··· The data ···

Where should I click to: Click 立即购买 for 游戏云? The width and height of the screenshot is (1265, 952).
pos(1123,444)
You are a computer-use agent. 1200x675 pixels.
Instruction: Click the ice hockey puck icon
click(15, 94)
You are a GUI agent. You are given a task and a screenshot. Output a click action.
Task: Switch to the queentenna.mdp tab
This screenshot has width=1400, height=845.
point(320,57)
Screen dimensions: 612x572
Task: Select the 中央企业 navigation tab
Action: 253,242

···
··· The data ···

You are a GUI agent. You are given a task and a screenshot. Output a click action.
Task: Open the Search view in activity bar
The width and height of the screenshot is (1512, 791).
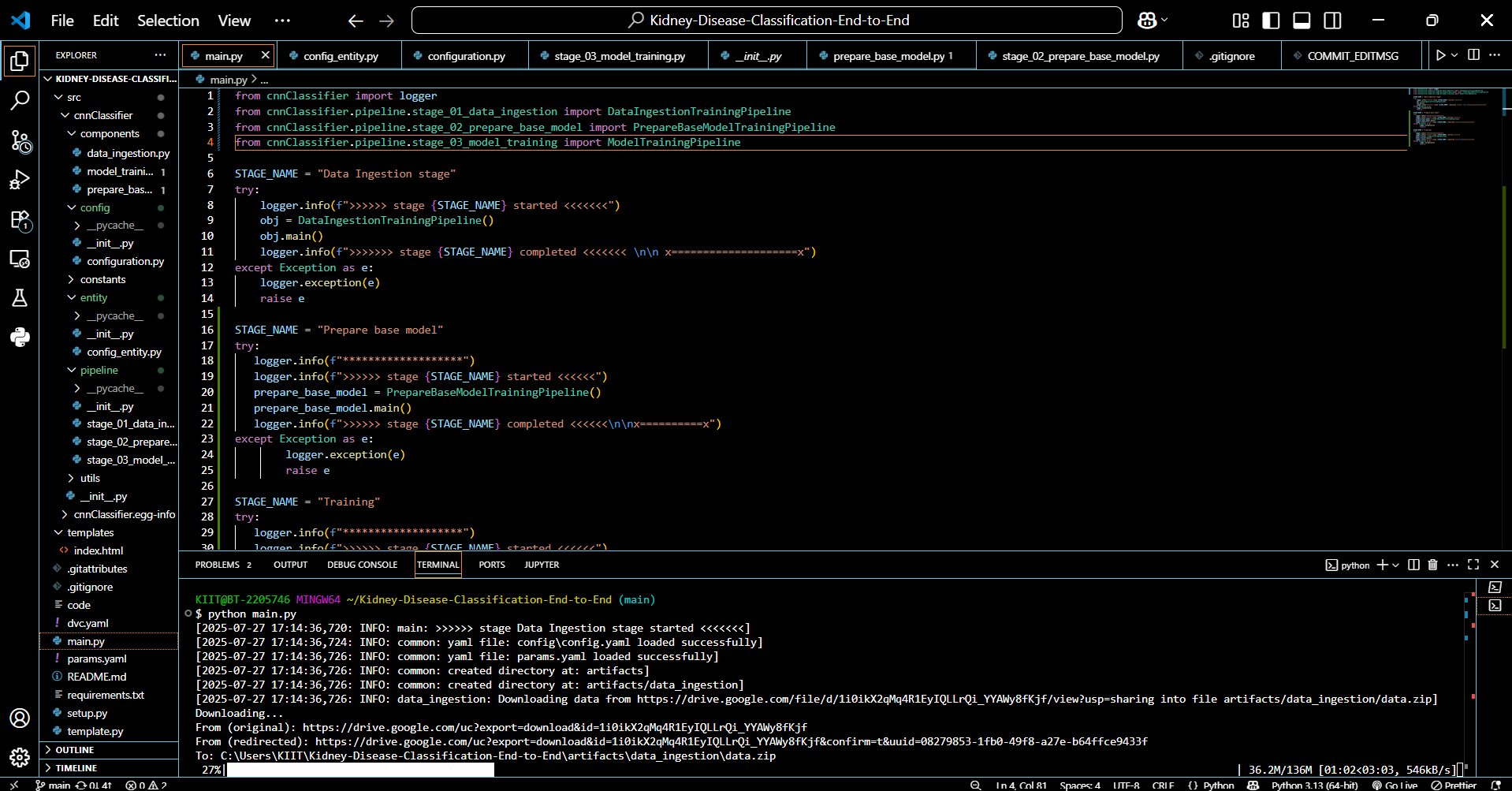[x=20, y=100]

···
··· The data ···

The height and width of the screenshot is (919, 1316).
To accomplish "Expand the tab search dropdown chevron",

···

Task: Rewrite the lines starting at the line that contains "The height and" and ending at the line that contains "the tab search" as a numbered list, omitting any blank lines.

Written response:
1. The height and width of the screenshot is (919, 1316).
2. To accomplish "Expand the tab search dropdown chevron",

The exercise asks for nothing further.